Tuesday, November 25, 2014

Student Led Discussions – “Roundtable Discussions”

Mr. David Moravek and Mr. Jeff Stewart have found student success with Roundtable Discussions in G146 World History.  The emphasis is placed on student leaders creating questions and running a small group discussion on the required reading assignment.  The teacher models behavior, observes the groups, and interjects when needed.   “A player coached team is better than a coach coached team.”   –  Tom Izzo, Michigan State

Purpose of the Roundtable:  To create a student directed and managed academic discussion.  Grades will be based upon frequency of and meaning of student contributions to the group discussion.  The topics will range from supplemental readings to textbook reading.

Set up:  in small groups (7-9 students), students will arrange their desks in a circle so that everyone can see one another.  Student leaders (write and ask questions) will lead the group discussion.  They will receive a grade sheet with all student names of their group members from the classroom instructor.

**EXCERPTED RECORDS:**

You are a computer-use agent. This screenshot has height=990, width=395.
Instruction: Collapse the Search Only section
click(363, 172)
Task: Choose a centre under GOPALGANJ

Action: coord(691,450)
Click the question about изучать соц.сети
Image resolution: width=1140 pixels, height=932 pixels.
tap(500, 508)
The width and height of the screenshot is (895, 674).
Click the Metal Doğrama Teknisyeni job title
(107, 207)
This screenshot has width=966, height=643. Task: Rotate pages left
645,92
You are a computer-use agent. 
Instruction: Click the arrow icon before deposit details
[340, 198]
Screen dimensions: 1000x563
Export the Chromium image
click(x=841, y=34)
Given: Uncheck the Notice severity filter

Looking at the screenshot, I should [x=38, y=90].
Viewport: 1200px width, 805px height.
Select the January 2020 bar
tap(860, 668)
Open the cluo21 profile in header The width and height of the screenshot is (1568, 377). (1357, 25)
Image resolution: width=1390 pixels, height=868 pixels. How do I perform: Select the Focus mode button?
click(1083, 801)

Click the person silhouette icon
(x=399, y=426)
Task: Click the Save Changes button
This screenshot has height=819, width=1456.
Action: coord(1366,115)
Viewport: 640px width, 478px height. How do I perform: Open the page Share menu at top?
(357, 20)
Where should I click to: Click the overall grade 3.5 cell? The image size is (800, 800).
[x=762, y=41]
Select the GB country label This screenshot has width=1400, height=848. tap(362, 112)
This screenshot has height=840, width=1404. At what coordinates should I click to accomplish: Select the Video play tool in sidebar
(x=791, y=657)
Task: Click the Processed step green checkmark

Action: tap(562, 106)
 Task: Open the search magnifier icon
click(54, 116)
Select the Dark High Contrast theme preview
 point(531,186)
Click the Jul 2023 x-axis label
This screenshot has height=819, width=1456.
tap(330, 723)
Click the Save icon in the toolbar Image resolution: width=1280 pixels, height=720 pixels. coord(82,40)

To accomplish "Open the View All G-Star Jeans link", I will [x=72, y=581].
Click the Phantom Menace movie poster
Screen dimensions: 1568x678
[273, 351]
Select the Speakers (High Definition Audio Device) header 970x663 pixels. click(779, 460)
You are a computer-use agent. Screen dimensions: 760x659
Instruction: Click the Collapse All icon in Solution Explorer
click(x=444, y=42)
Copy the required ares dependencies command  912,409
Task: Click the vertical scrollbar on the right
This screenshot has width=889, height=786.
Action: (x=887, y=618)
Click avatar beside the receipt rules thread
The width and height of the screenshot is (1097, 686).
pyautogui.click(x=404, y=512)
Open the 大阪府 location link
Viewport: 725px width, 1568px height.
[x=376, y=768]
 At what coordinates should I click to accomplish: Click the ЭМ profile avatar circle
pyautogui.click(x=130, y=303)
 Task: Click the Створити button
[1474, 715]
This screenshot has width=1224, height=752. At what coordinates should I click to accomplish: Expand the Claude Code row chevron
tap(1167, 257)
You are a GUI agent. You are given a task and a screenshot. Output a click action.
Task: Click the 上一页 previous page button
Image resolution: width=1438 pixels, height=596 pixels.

**TASK DESCRIPTION:**
Answer these questions from the Roundtable Discussions text.
1. In which course have the teachers used Roundtable Discussions?
2. What will grades be based on?
3. How many students are in each small group?
Use only the text, not the data.

**FINISHED EXERCISE:**
1. G146 World History
2. The frequency and meaning of student contributions to the group discussion
3. 7-9 students